Brakes - Turning brake drums and shoe assemblies
Moto Guzzi V700, V7 Special, Ambassador, 850 GT, 850 GT California, Eldorado, and 850 California Police models
Thanks to George Dockray and Dennis (ddennia51) who posted this information on the Yahoo! Loopframe_Guzzi news group.
In George's own words:
I usually turn the drums and shoes on my drum brake bikes. Here's the set-up using an old car drum turning rig that allows the entire wheel to be mounted. Having it spoked up is best IMOH since after truing, it distorts a bit.
I turn down the shoes on a lathe with the shoes shimmed up 0.01 inch. Turn down until they will just barely fit with shims installed.
In response to a question about what to tell your machinist, George states:
If he has one of thos old-style drum turning machines, it comes with varios size cones & spacers to mount up the wheel assembly. You'll have to remove the wheel bearings BTW.
As to the mounted brake shoes, I just put a piece of 0.01 inch shim stock between the brake cam & shoeheel, mounted in the lathe with an arbor that will have to be made up. Then turn down to just barely fiting inside the drum (after it's been trued). Don't forget to grind an appropriate amount of leading edge chamfer on the pads after turning them to fit.
In Dennis' own words:
Hi all, I want to share a technique I used to arc brakes shoes for my 1974 Eldorado with 4LS front brake. I had arced the old shoes using adhesive backed sandpaper on the inside of the drums and sanding the shoes until they lost all of the pencil line I had scribbled across the lining surface.
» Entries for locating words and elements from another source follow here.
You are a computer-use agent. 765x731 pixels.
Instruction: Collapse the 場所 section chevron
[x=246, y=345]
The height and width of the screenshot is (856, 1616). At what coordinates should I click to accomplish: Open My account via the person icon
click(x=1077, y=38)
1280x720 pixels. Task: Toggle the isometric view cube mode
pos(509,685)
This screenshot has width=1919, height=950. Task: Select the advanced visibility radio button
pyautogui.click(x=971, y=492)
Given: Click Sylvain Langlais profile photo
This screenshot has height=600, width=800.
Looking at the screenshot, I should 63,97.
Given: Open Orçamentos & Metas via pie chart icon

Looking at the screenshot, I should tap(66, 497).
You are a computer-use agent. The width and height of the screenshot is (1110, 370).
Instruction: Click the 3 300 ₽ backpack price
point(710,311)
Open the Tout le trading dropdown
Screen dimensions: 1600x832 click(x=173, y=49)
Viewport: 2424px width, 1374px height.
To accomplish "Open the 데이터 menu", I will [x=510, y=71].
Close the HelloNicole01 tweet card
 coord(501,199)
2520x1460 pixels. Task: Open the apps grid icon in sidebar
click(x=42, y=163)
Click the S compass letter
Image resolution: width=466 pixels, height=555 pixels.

The front brake was better, but the rear brake just didn't perform like I though it should - I was not able to lock up the rear wheel at slow speed with the full amount of pedal pressure I was able to apply. The linings measured about 4 mm thick after arcing, so they were well above the 2.5 mm minimum thickness specified in the manual. Compared to my recently acquired 1976 T3, I was longing for better brake performance on my Eldorado.
I decided to replace the Eldorado brake shoes with new Ferodo shoes. The lining thickness on the Ferodo shoes were such that they would not even go into the drums when installed on the backing plates, so the sandpaper technique was not viable. Lots of online sources describe arcing brake shoes on a lathe. I have an old 10 inch Logan lathe, but the front backing plates are too large to swing in my lathe. I also have an old Taiwanese round column milling machine, so I decided to try and use the mill to arc the brake shoes. I locked the axle vertically in the vise with a vee block, and held the backing plate against the axle shoulder with a combination of a large washer, an old steering head bearing set, a collet that fit axle to center the bearing, a spacer, and the washer and axle nut. I tightened the nut enough to hold the backing plate firm against the axle shoulder, yet allow the backing plate to be turned by hand.
An inexpensive (< USD $25.00) Westward drum brake resetting gauge I got from Amazon was used to measure the inside diameter of the drum and serve as a gauge to check the progress of the arcing. I used a Gator brand 11⁄2 inch diameter by 11⁄2 inch long sanding drum I got from Lowe's to sand the brake linings. The linked photo shows the setup on one of the front brakes. In the photo you can see the dial indicator I used to find the high spot for starting the process and to measure the out of roundness as I went. I sanded the linings in about 0.002 inch increments until a 0.02 inch feeling gauge would slip between the lining and the resetting gauge. I used 0.02 inch based on the recommendation on the Vintage Brake tips webpage.
I just went for the first ride after installing the brakes, and am pleased to report the rear brake now easily locks up the rear wheel, and the front brakes are much better. It will be interesting to see how they perform as the linings bed into the drums. I'm hoping for the type of performance from the 4LS front brake that has been described in a number of online posts.
I suspect this technique could be done on a drill press with a good cross slide vise.